LIFT demonstrates robust and consistent gains across a suite of reasoning tasks (GSM8K, MATH, Countdown, Sudoku, AIME'24, AIME'25) on LLaDA-8B-Instruct and LLaDA-1.5 models:

  • AIME'24/AIME'25: LIFT3 achieves up to a 3x improvement in pass@16 accuracy compared to vanilla SFT, notably outperforming all baseline methods (SFT, GIFT, CART).
  • Pareto Frontier: LIFT matches or surpasses RL-based approaches such as d1 [Zhao et al., 2025] at roughly 1000x lower GPU-hours, formally establishing a new compute-efficient Pareto frontier for DLM post-training.
  • Robustness: Performance gains generalize across various fine-tuning datasets, generation lengths, and extend to other DLM architectures such as Dream-7B.
  • Ablations: Empirical studies confirm that time-independent variants (randomized token selection) or focusing solely on difficulty without diffusion timestep scheduling perform inconsistently and degrade on complex benchmarks. Only the joint modeling of "what" and "when" delivers uniformly strong results.

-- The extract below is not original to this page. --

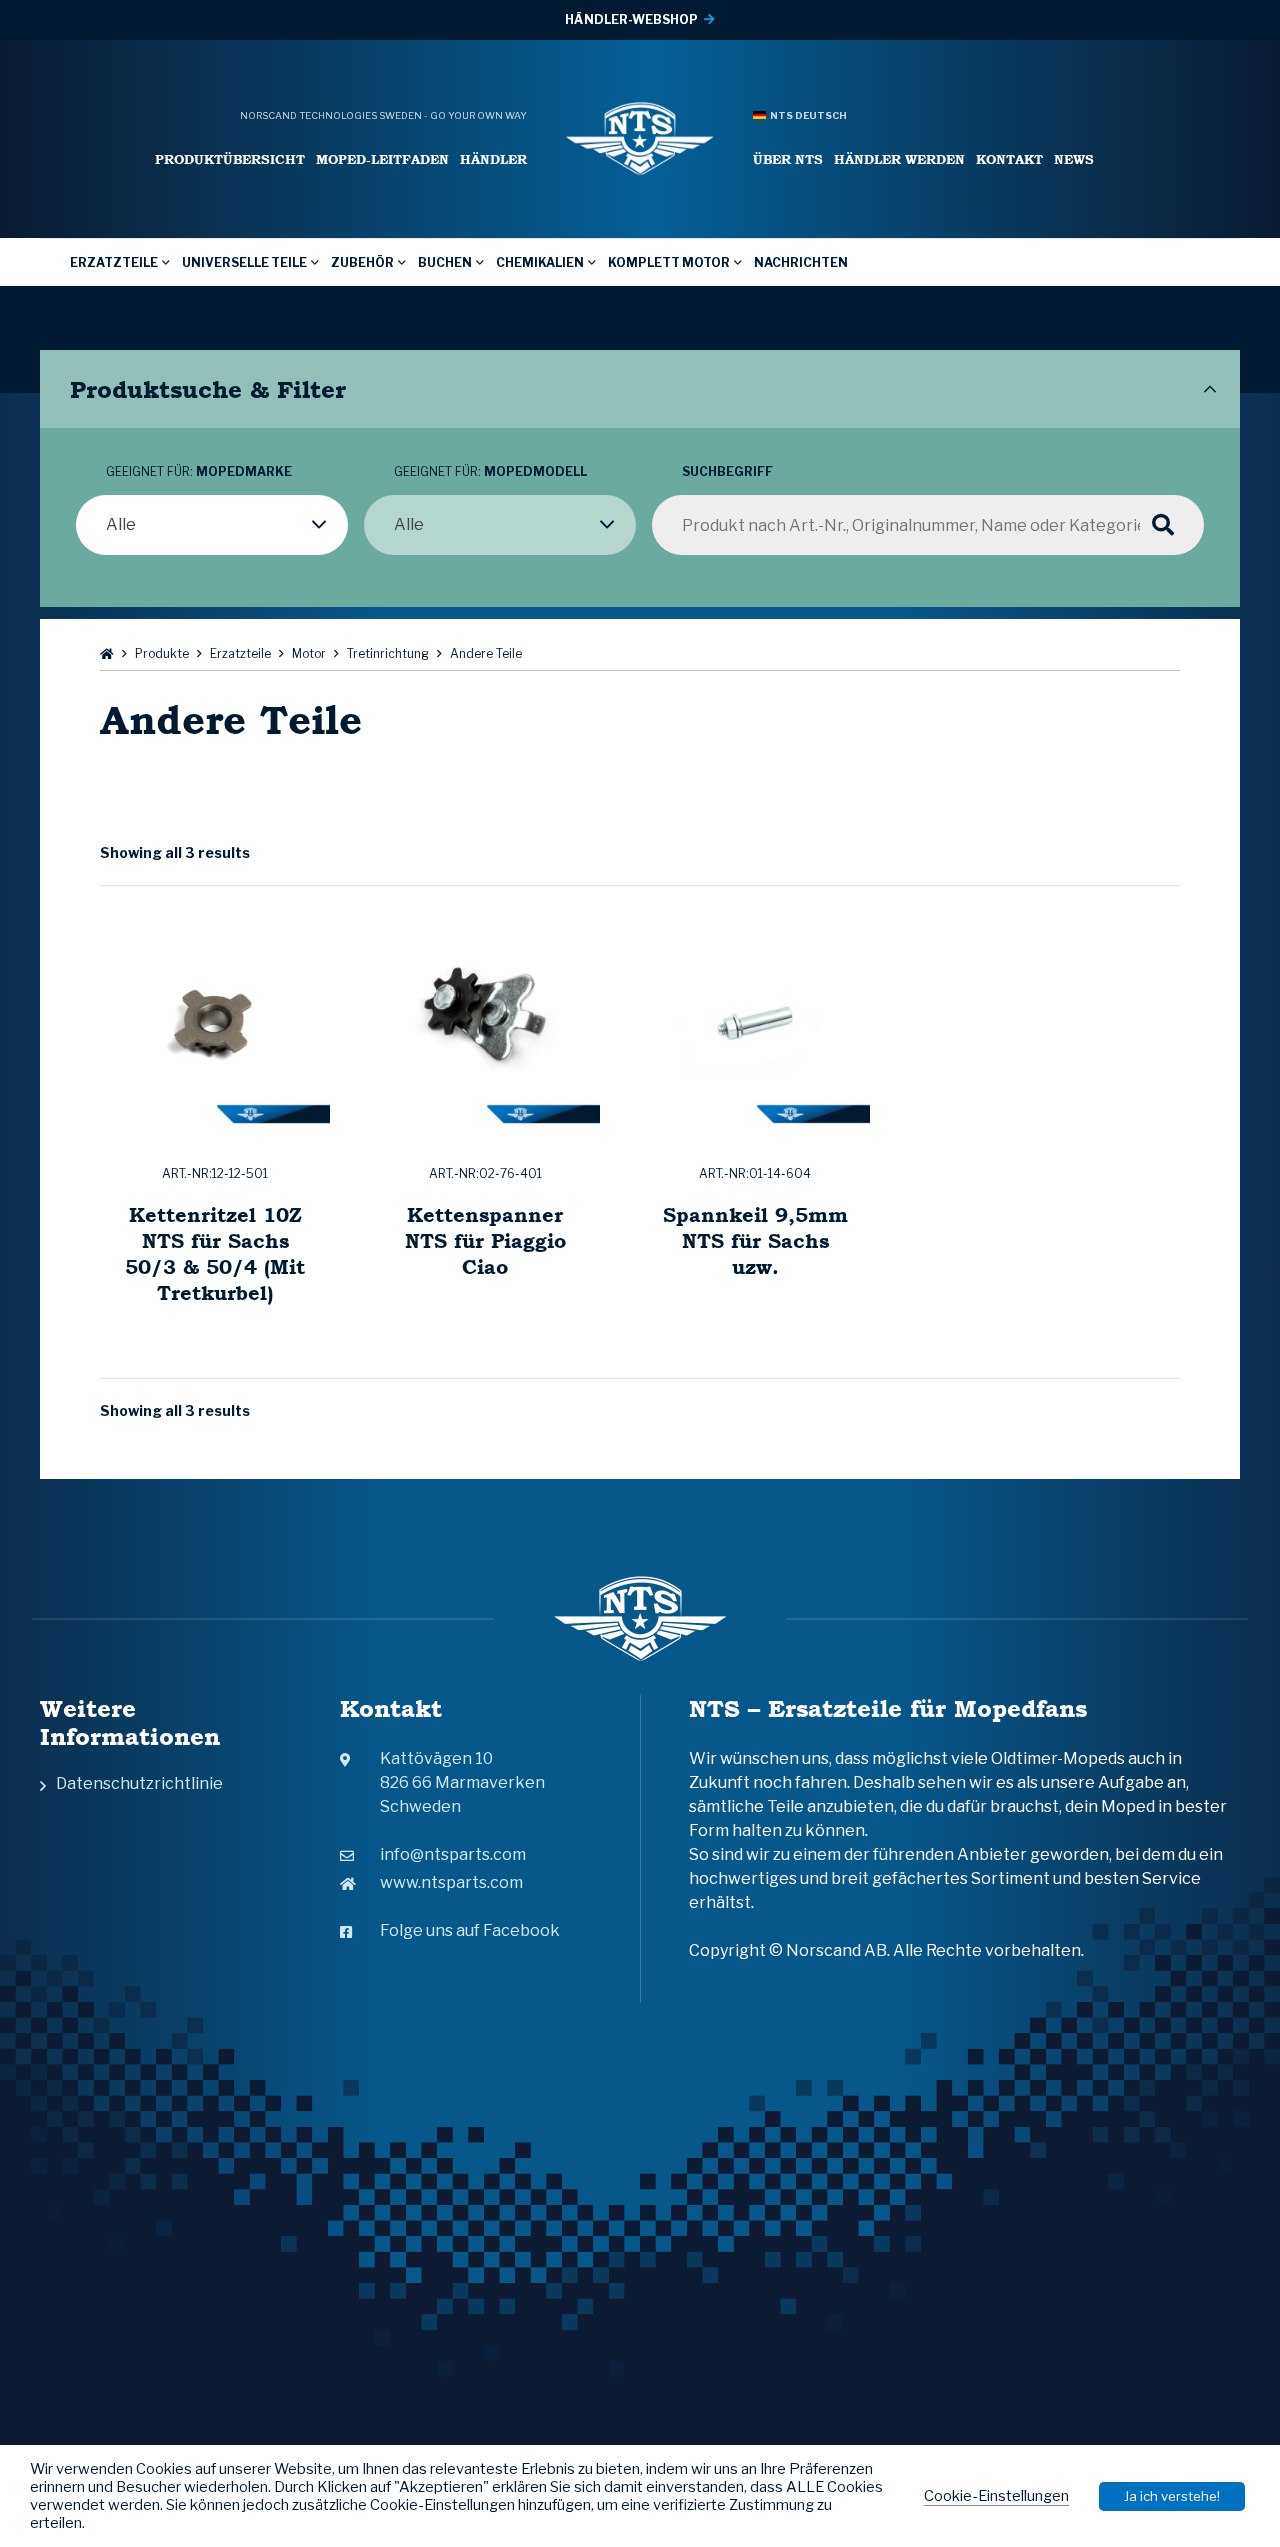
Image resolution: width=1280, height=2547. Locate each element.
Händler (493, 159)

Practical & Theoretical Implications

The implications of this work are multifaceted:

  • Efficiency of Post-Training: LIFT radically reduces the compute burden for high-fidelity post-training, granting DLMs reasoning capacities comparable to RL-based methods but at orders of magnitude less cost.
  • Token Curriculum for DLMs: The learnability-informed masking schedule constitutes an adaptive, token-level curriculum. Training focuses on tokens when they are most learnable, maximizing convergence rates and preventing wastage of learning iterations on effectively unlearnable tokens.
  • Generalization: The approach is robust across model architectures, fine-tuning datasets, task domains (math reasoning, code generation), and diverse generation configurations, supporting broad adoption.
  • Open Questions: Efficient RL algorithms for DLMs remain a challenge due to sequence-level likelihoods. LIFT closes much of the performance gap, possibly diminishing the practical relevance of RL for DLM post-training under current technical limitations.

Future Prospects

Potential future research directions include:

  • Integration of curriculum learning and adaptive sampling strategies with LIFT, leveraging both token-level confidence and sequence-level curriculum advancements.
  • Extensions of LIFT to multi-modal DLMs, further scaling reasoning abilities in broader generative domains.
  • Theoretical analysis of the convergence properties and generalization bounds of learnability-informed fine-tuning schedules.

Conclusion

The learnability-informed fine-tuning paradigm embodied by LIFT systematically addresses the dual dimensions of token difficulty and context availability in DLMs. Through thorough empirical analysis and algorithmic innovation, the paper demonstrates that joint modeling of "what" and "when" during SFT unlocks significant performance and efficiency gains for reasoning and generative tasks, setting new standards for post-training in diffusion language modeling (2605.22939).